The mystery of the Caspian oil boom part one
Contemporary Review, Sept, 2004 by Alec Rasizade
The first reason is geopolitical. In the so-called Silk Road Strategy Act of 1999, Transcaucasia represents an important geopolitical isthmus, linking the Black and Caspian Seas and providing the West with a 'silk road' to Central Asia. By reanimating the 'silk road', which would avoid passing through Iran (historically its integral part), Washington is trying to limit Russia's influence in the region, while at the same time restricting the number of potential allies for Tehran.
However, the economic appeal of the Silk Road Strategy pertaining to the presumed transportation significance of the region has become absurd since the sixteenth century when it lost its value as the Great Silk Route (transcontinental trade route that linked China to the Mediterranean for 1500 years) due to the great maritime explorations and the fact that the cheapest way to move goods between Europe and Asia is by sea, not by land. Remaining since then on the periphery of the 'global economy', the Caspian region does not constitute by itself an area of vital strategic interest for the West.
Secondly, the interest of international oil companies in sustaining the Caspian energy phantom can easily be explained by their motivation of profit. All of these ventures are joint-stock companies whose shareholders derive their main profit not from increasing dividends based on successful commercial activity but from the rising price of their shares on the stock exchange and oil futures on the mercantile exchange. This is the very essence of Western business activity in the Caspian Basin. By participating in high-profile Caspian projects and issuing rosy reports of great resources, oil companies improve their stock image, generating an instant profit without pumping a single barrel of oil. In fact, to begin seriously extracting oil would be counter-productive given the danger that the true extent of oil reserves would then be exposed. The recent disclosure at Royal Dutch Shell, that it would reduce its 'proven' oil and gas reserves by a remarkable one-fifth, has revealed that share prices are dictated not by real economic indicators but by the aura of promise affirmed by motivated Wall Street analysts.

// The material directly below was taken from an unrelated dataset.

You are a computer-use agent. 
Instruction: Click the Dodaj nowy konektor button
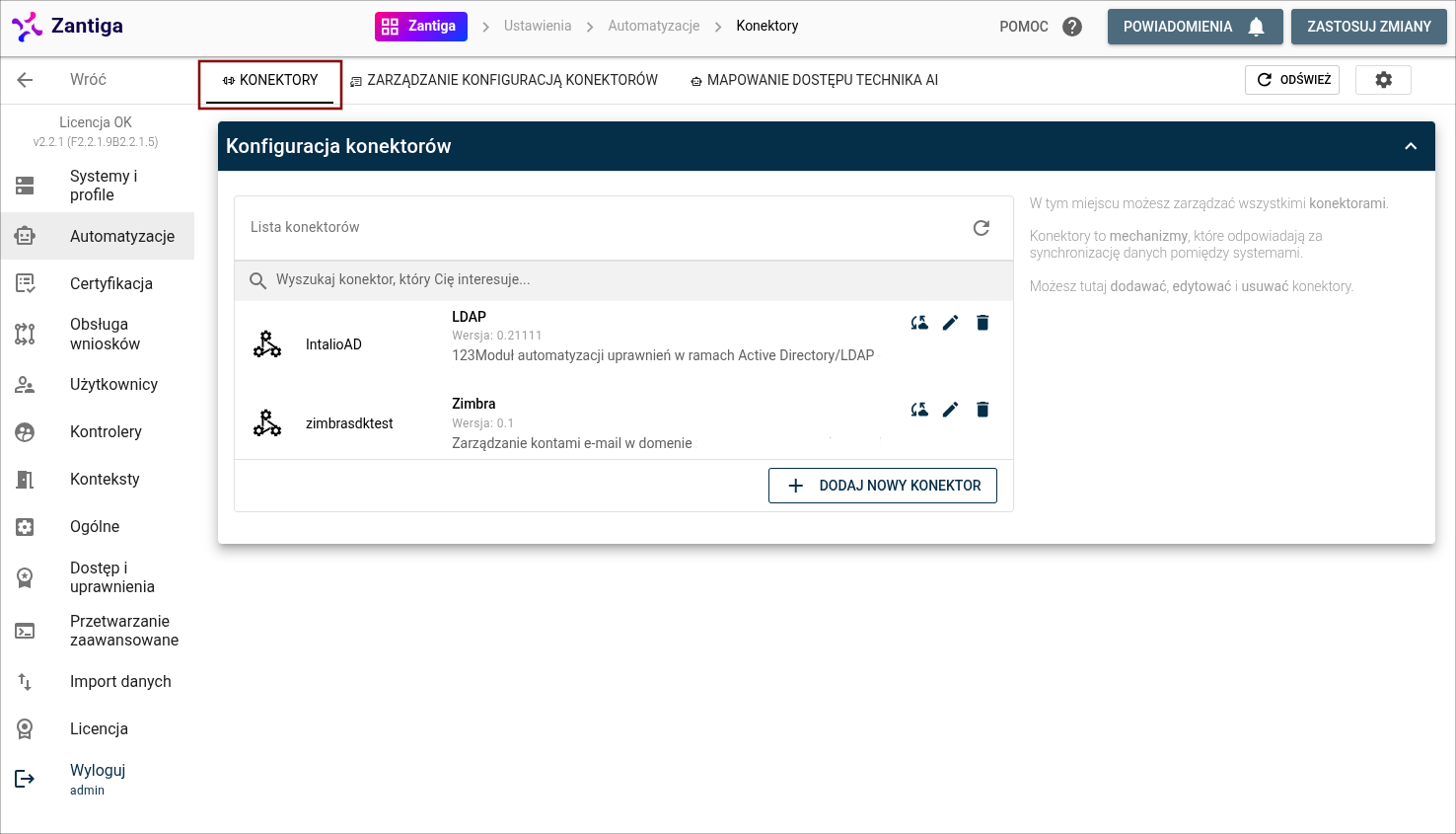[x=883, y=486]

In the months since Shell's announcement, BP-Amoco, Chevron-Texaco, Exxon-Mobil and several other oil corporations operating in the Caspian Basin have also announced revisions of their reserves spurred by the investigation into the discrepancy started by the US Securities and Exchange Commission (SEC). The investigation ensures that even the degraded appraisal of the Caspian oil potential would further diminish as soon as the SEC implements its new requirement that all energy firms whose shares are traded in the USA have their reserves reviewed by independent auditors.
Third motive: why do the local governments cheat on the contracts they are only too willing to sign, and how do they benefit from that? All Caspian governments are fully aware of the obvious truism in international politics: the greater the oil reserves--the more tolerant Western governments are in over-looking a poor human rights record of a petroleum-based regime. A regime with less significant oil production provokes more international scrutiny of the status of local democracy. Aside from the tumid sense of self-importance that the Caspian oil bestows upon them, their objective is entirely pragmatic: the more foreign investment--the easier to perpetuate autocratic rule and keep popular discontent at bay with tales of an oil-boom prosperity lying ahead, not to mention the Western slush funds and kickbacks for the ruling elite, which do not even enter the Caspian countries and are directly deposited in leaders' personal bank accounts abroad. For instance, the Azeri government has grossly underreported the huge 'signature bonuses' received after auctioning the concession rights to a prime deep-water oil fields block in 1994, and told the International Monetary Fund (IMF) that it received $285 million in bonus payments. But the consortium of oil companies, called Azerbaijan International Operating Company (AIOC), claimed that they paid Azeri leaders for the same block $400 million in bonuses.